February 19th.
We walked fast, in Indian file, through the rain-swept streets. From the dilapidated gutters of the houses the water poured here and there on to our necks. The shop windows were empty. Soaked red posters screamed from the walls: “To-morrow afternoon we must all be in the streets.”
“This means that we had better not,” I said when, opposite the Opera, we got into the finest street in Budapest. The wooden pavement was full of holes ankle-deep in water, for at night our respectable citizens fetch wood from this pavement for their fires.
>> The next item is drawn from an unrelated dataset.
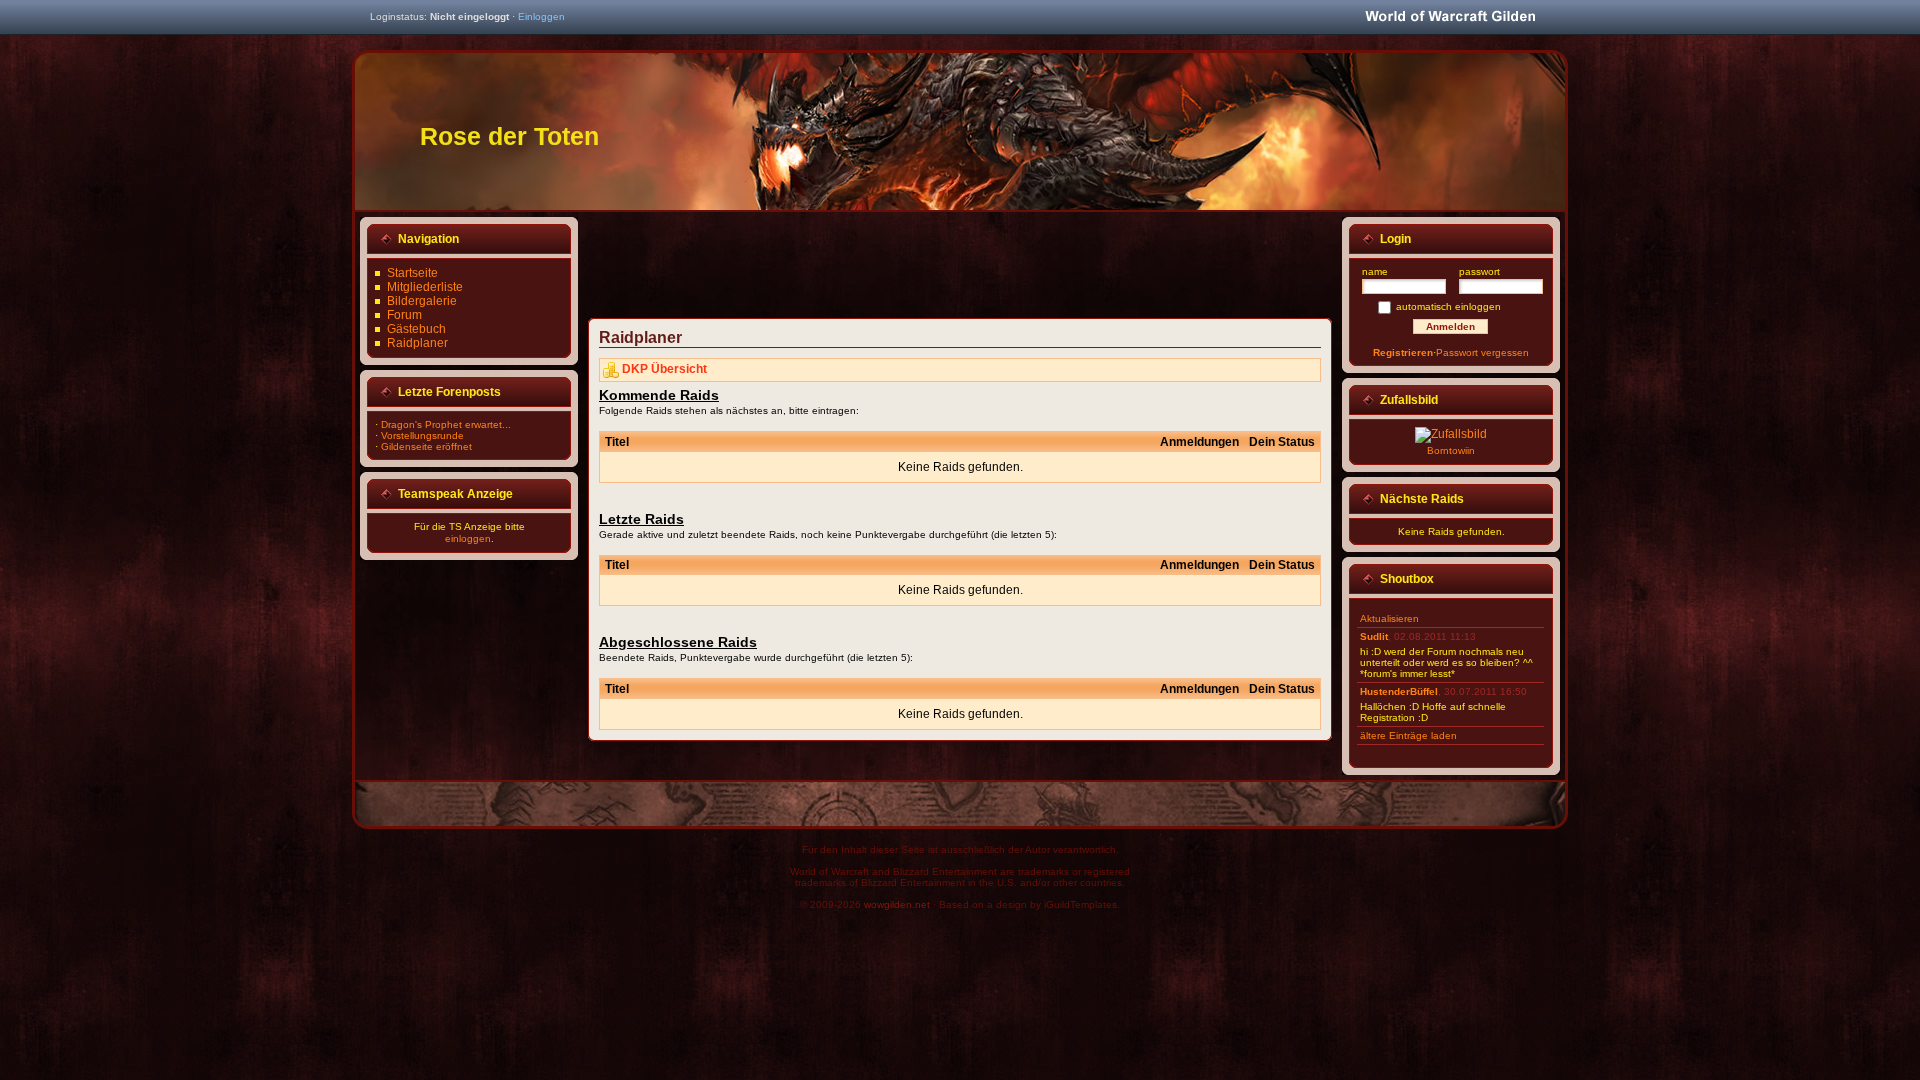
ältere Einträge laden (1408, 735)
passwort (1479, 271)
Everything visible is bleak and shabby, and outside the town the whole country is in the same state. The Czechs have annexed Pressburg, and they turned the protest meeting of its inhabitants into a bath of blood. A little boy climbed a lamp-post and tried to stick up a tiny Hungarian flag. The Czech soldiers shot him down as if he were a sparrow, and little paper flag and little boy fell together on the pavement. The embittered crowd then attacked the soldiers with their bare hands; the soldiers called for reinforcements and began a regular massacre from street to street. When Colonel Baracca, the Italian commander of the Czech garrison, attempted to get his men back to the barracks they broke his head with the butts of their rifles. And as the Czechs behave in the highlands, so do the Serbians down in the plain, and worse than both, the Roumanians in Transylvania. They flog ladies, priests, old men, in the open street. They hang and torture, cut gashes into the backs of Hungarians, fill them with salt, sew the bleeding wounds up, and then drive their victims with scourges through the streets. Meanwhile the voluntary Székler and Hungarian battalions are appealing in vain for help from the War Office, so that they may at least save their people. But William Böhm and Joseph Pogány refuse it, Károlyi makes speeches on pacificism, and Béla Kún proclaims class war in the barracks of Budapest.
There is dynamite underground. We hear stifled explosions every day. It was in this charged atmosphere that Count Bethlen made his declaration concerning his party’s policy.
CHAPTER XVI.
February 20th-22nd.
As one looks back on distant days they seem to melt into one like a row of men moving away, and yet they passed singly and each had its own individuality. Long ago the days smiled and were pleasant, now all that is changed. One day stares at us, frigid, relentlessly, another turns aside, and one feels there is mischief in its face; some of them look back threateningly after they have passed by.